BEGIN TEXT PASSAGE

COME INTO THE GARDEN, LORD

Whenever I cycle to the Co-op supermarket in the summer months I am always greatly impressed by many of the lovely gardens to be seen along Thorne Road - it is a joy to see gardens so lovingly and carefully kept and nurtured.  In previous years I have enjoyed the Feering Open Gardens weekends and the Flower Festivals at All Saints and now, in what hopefully will be "flaming June" we have the Kelvedon Open Gardens to look forward to in this middle of this month.
Gardens are very important in Holy Scripture.  In the book Genesis - paradise is portrayed as a garden - and, as a result of Adam and Eve's disobedience they are banished from the perfect garden.  As my training Vicar at Boston always used to say "Every paradise has its serpent" - the serpent tempted Adam and Eve to partake of the forbidden fruit. In actual fact the Bible doesn't name what kind of fruit it was - in the West we have always presumed it to be an apple - but in Persia - it is more regarded as a pomegranate, my favourite fruit!

On Maundy Thursday Our Lord made the greatest decision of his ministry, in a garden, 'not my will but thine be done'.  On Easter Day Mary of Magdala goes to a different, but nearby, garden and there she experiences an encounter with Jesus, which is of enormous significance.  "She, supposing him to be the gardener."  I am not as sure as St. John the Evangelist that Mary of Magdala was wrong!  'Supposing him to be the gardener' is never in fact contradicted in John's gospel account of the resurrection morning, although most readers take it to be a mistake.

END TEXT PASSAGE
BEGIN SUPPLIED RECORDS

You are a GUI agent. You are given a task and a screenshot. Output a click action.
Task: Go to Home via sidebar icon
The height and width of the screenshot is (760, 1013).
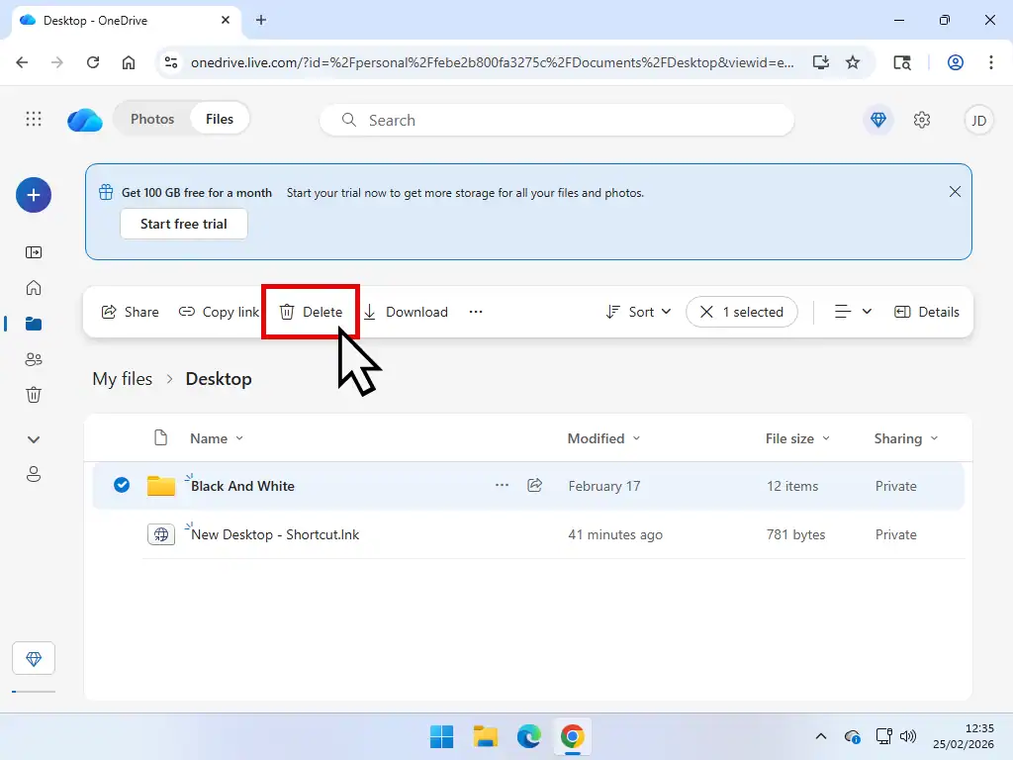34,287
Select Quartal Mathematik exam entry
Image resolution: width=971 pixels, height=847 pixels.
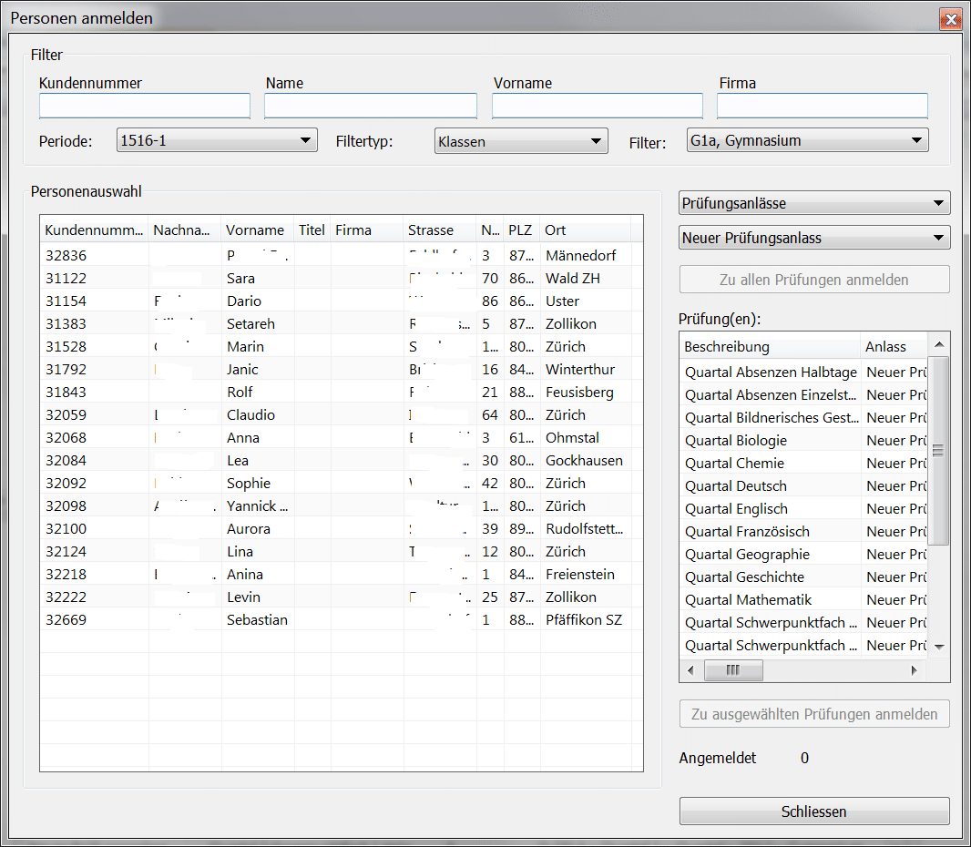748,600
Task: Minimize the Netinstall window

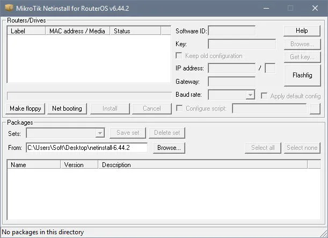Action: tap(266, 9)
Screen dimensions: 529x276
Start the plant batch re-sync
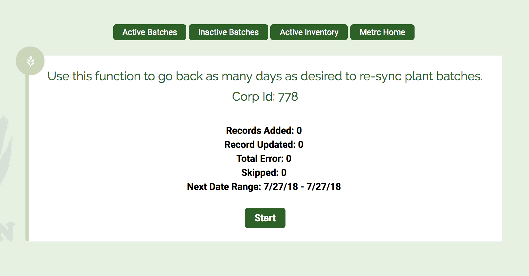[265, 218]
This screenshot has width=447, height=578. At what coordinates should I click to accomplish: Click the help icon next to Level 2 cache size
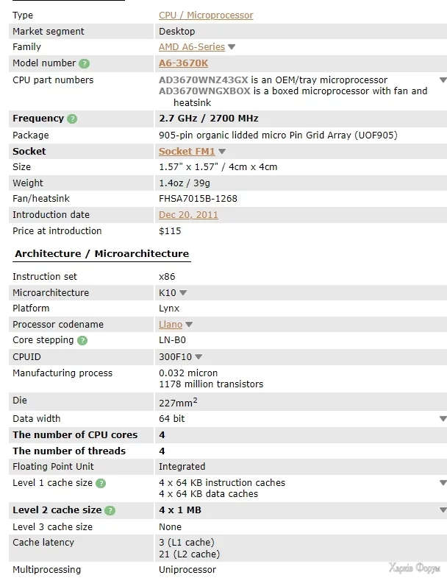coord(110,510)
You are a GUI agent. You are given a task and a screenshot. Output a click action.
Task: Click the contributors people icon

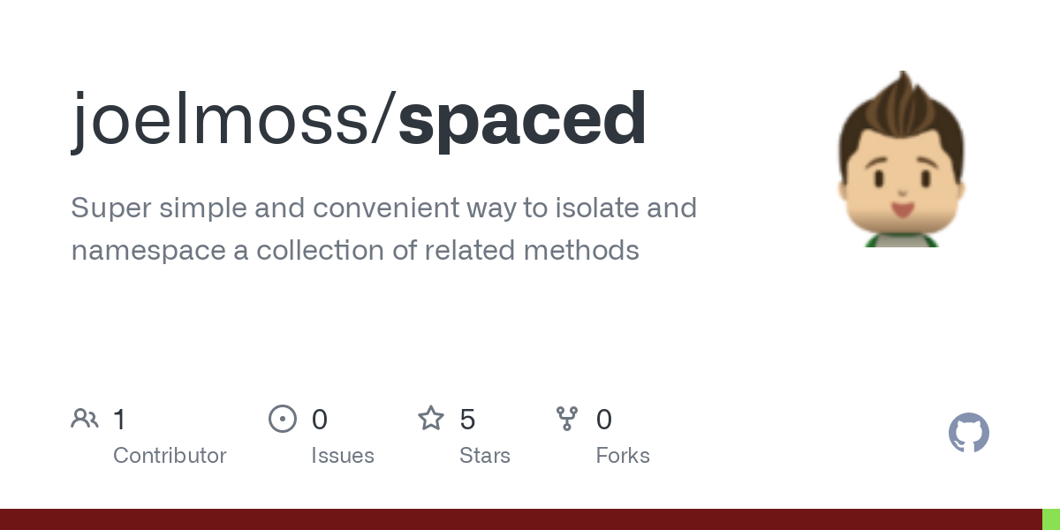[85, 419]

END SUPPLIED RECORDS

• [EXERCISE GOAL]
Continue the piece about gardens in the Bible, starting right after its last sentence. The items have no connection to the text about gardens.

• [WRITTEN ANSWER]
The Holy Bible begins in a garden with God in action - creating.  It is immediately followed by the story of the forbidden fruit and Adam and Eve's Fall from grace with their drastic decision to disobey.  In a way that was the moment when their full humanity was realised, and they obtained their freedom from God when they exercised their "freewill" for the very first time.  One result, the angel tells them, is that Adam will find gardening difficult, 'cursed is the ground because of you; in toil you shall eat of it all the days of your life; thorns and thistles it shall bring forth for you; and you shall eat the plants of the field.  By the sweat of your brow you shall eat bread until you return to the groundÖ'  and that is how it is, as any gardener and allotment owner will testify.

On Maundy Thursday Our Lord is once again in a garden - Gethsemane.  He knows what it is that God the Father wants of him and he is revolted.  He has the freedom to escape and he agonises over his choice.  It is the moment in the gospels when God is actually powerless; everything is in Jesus' hands - when He must make his choice between obedience and disobedience.  Three times Jesus prays for another way, yet ultimately he decides, "Yet not my will but thine be done" and he goes on to his arrest, to his death and his burial tomb - in a garden.

Now, as every gardener knows - there's nothing like a good pruning to encourage growth.  Well - on the tree, which is the Cross - the greatest pruning in history took place when Christ the King was Crucified but look at the new life which followed thereafter as a result of that crucifixion - that "pruning".

On Easter Day, we read of Mary of Magdala in that garden when she encountered the one she supposed to be the gardener.  When he spoke her name - "Mary" - she realised that the Lord had risen from the grave and the Church began to flourish and grow - as it always does when people have an authentic encounter with Jesus - the Risen Lord.

"Now the green blade riseth from the buried grain.

Love is come again,

Like wheat that springeth green."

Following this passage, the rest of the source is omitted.